-- DATA EXTRACTS follows --
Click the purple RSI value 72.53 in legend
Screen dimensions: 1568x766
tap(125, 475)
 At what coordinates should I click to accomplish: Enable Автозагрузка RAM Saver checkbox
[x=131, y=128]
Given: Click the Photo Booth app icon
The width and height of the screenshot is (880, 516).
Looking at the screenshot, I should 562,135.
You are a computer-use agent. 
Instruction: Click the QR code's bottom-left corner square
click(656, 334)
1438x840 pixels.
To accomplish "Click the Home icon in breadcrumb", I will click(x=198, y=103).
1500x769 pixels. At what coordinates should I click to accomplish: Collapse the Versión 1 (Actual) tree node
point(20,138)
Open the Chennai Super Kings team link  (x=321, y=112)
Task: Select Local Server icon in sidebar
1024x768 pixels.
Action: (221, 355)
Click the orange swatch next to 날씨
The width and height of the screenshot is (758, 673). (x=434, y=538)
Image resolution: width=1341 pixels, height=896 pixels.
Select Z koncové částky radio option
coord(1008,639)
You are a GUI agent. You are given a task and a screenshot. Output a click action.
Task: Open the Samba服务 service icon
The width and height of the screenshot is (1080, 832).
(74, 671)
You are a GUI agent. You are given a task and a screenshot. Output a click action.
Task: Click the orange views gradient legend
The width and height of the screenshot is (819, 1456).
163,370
-- DATA EXTRACTS concluded --
### WORK REQUIRED:
All lines of the data above that include the word "Open" must be shown.

### SOLUTION:
Open the Chennai Super Kings team link  (x=321, y=112)
Task: Open the Samba服务 service icon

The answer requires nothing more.